When you were almost 2, we would drop off your cousin, Sydney, at her K-8 elementary school. The ritual went something like this:

“OK, Syd, have a good day.”

“OK,” she’d groan as she grabbed her backpack. “Bye, Caleb.”

“Bye,” you’d wave and grin with your entire body.

“Bye,” Sydney would say one last time as she shut the door. I’d roll down the car window.

“Byeeeee,” you’d sing.

“Bye,” Sydney would laugh as she caught up with friends.

I’d roll up the window as you said “bye” a few more times, then start to whimper. “It’s OK, sweetie, she’ll be back before you know it. And you’ll be off joining her before I know it.”

And it’s true. Before I know it, Caleb, you will be throwing your backpack on and waving goodbye as you run off across the playground. I think about that moment often and wonder about the condition of schools you’ll enter. I worry about sending you, my black son, to schools that over-enroll black boys into special ed, criminalize them at younger and younger ages, and view them as negative statistics on the dark side of the achievement gap.

Son, my hope for you is that your schooling experiences will be better than this, that they’ll be better than most of mine.

For three years of my K-8 schooling, from 7:40 a.m. until 3:05 p.m., I was black and invisible.
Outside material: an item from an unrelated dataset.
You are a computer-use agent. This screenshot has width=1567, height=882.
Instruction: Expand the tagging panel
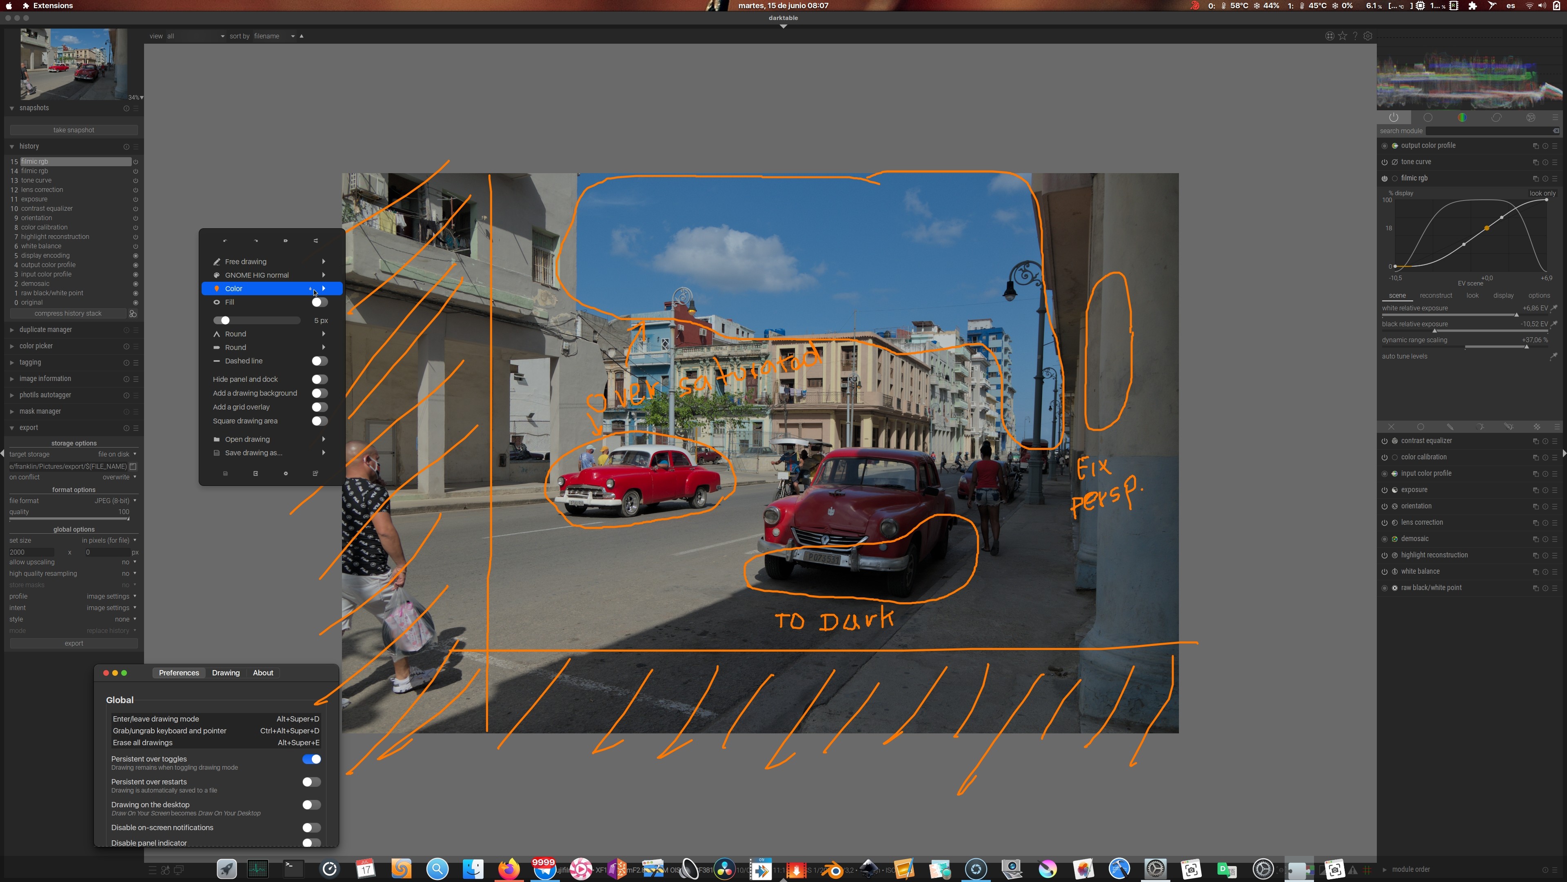30,362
I was bused across town to integrate a white school in Southeast Portland, Ore. We arrived at school promptly at 7:30 and had 10 full minutes before the white children arrived. We spent that time roaming the halls—happy, free, normal. Once the white children arrived, we became black and invisible. We were separated, so that no more than two of us were in a class at a time. I never saw black people in our textbooks unless they were in shackles or standing with Martin Luther King Jr. Most of us rarely interacted with a black adult outside of the aide who rode the bus with us. I liked school and I loved learning. But I never quite felt right or good. I felt very black and obvious because I knew that my experience was different from that of my peers. But I also felt invisible because this was never acknowledged in any meaningful way. I became visible again at 3:05 when I got back on the bus with the other brown faces to make our journey home.

Caleb, I want your teachers to help you love being in your skin. I want them to make space for you in their curricula, so that you see yourself as integral to this country’s history, to your classroom’s community, to your peers’ learning. I want your teachers to select materials where blacks are portrayed in ordinary and extraordinary ways that actively challenge stereotypes and biases. Most of all, Caleb, I want your teachers to know you so they can help you grow.
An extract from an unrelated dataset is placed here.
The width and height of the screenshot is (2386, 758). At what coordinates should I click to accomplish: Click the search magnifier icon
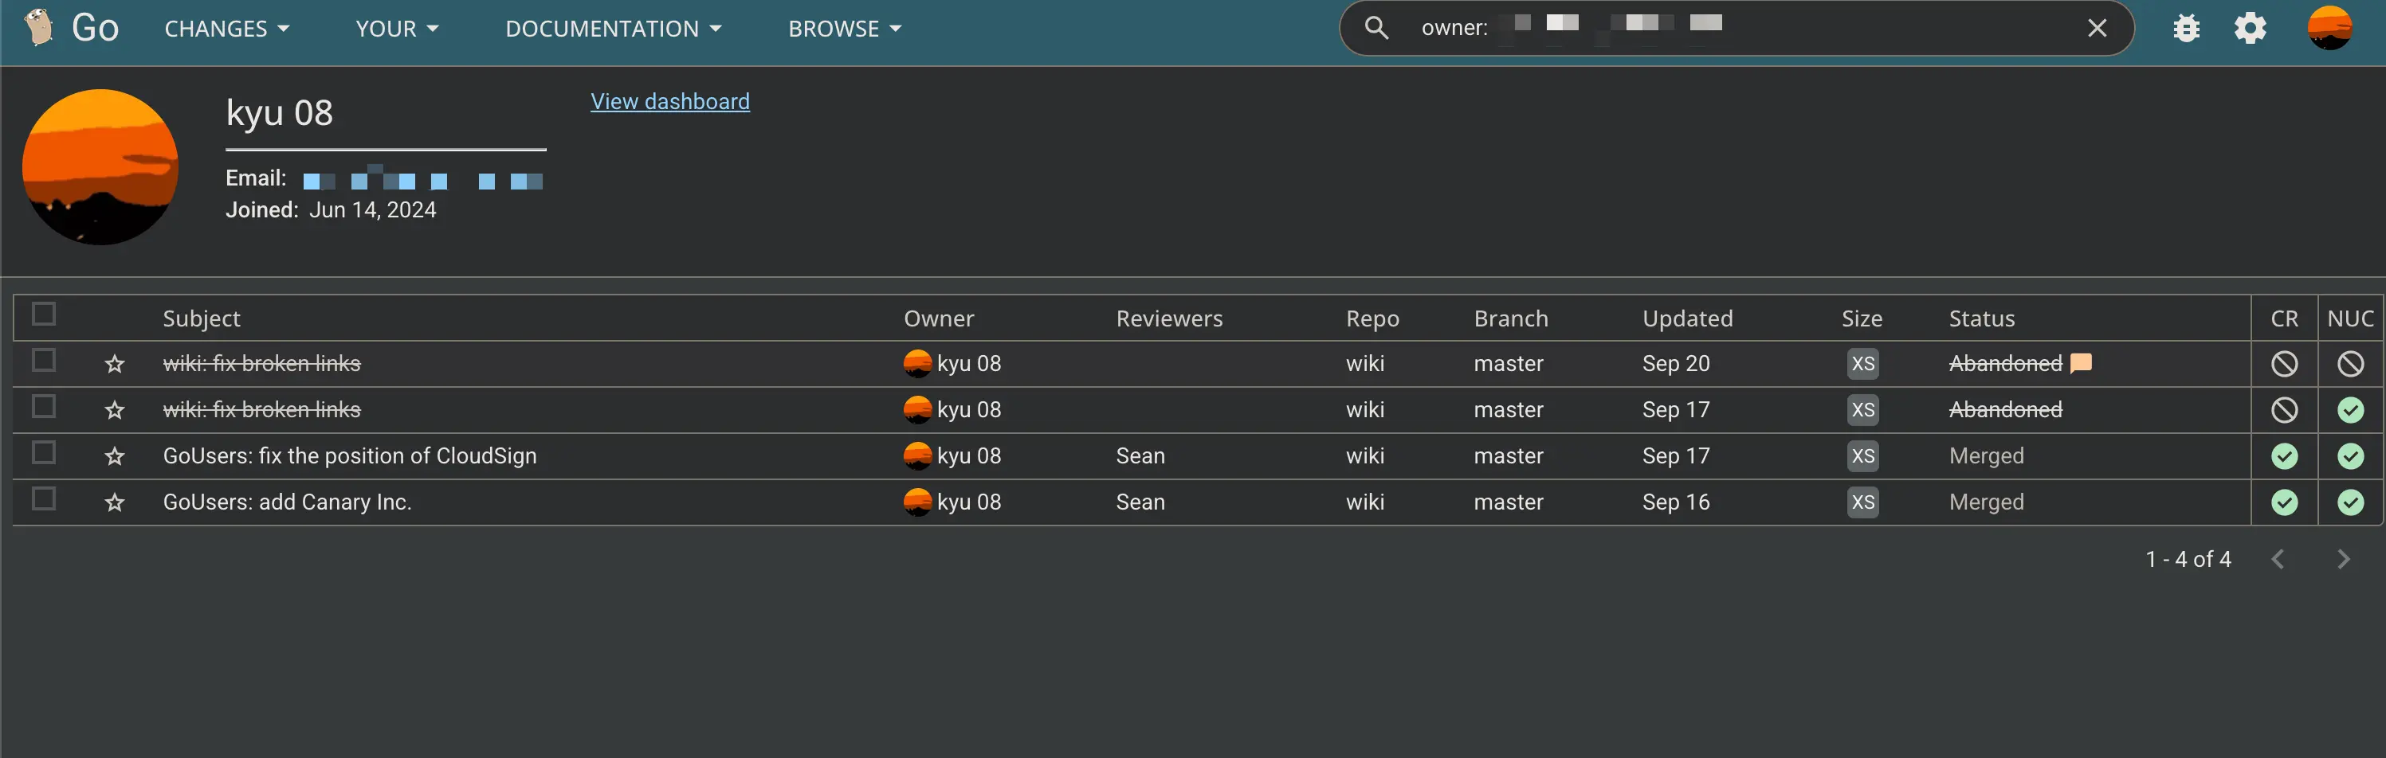tap(1376, 27)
One day a teacher was trying to figure out why I was so angry since I was generally a calm, fun-loving kid. She said to me: “I know you, Dyan. You come from a good family.” But did she know me? She knew that I lived on the other side of town and was bused in as part of the distorted way that Portland school authorities decided to “integrate” the schools. But did she know what that meant? My mom—your grandma—got us up at 6 a.m. in order for me to wash up, boil an egg just right, fix my toast the way I liked it, and watch the pan of milk so that it didn’t boil over, so I could have something hot in my stomach before going to school. You know Grandma, she doesn’t play. We had to eat a healthy breakfast before going to school, and we had to fix it ourselves. Maybe that’s what that teacher meant by “good family.” My teacher didn’t know that we had to walk, by ourselves, four blocks to the bus stop and wait for the yellow bus to come pick us up and take us to school. It took us a half hour to get to school. Once there, I had to constantly code switch, learn how not to be overly black, and be better than my white counterparts.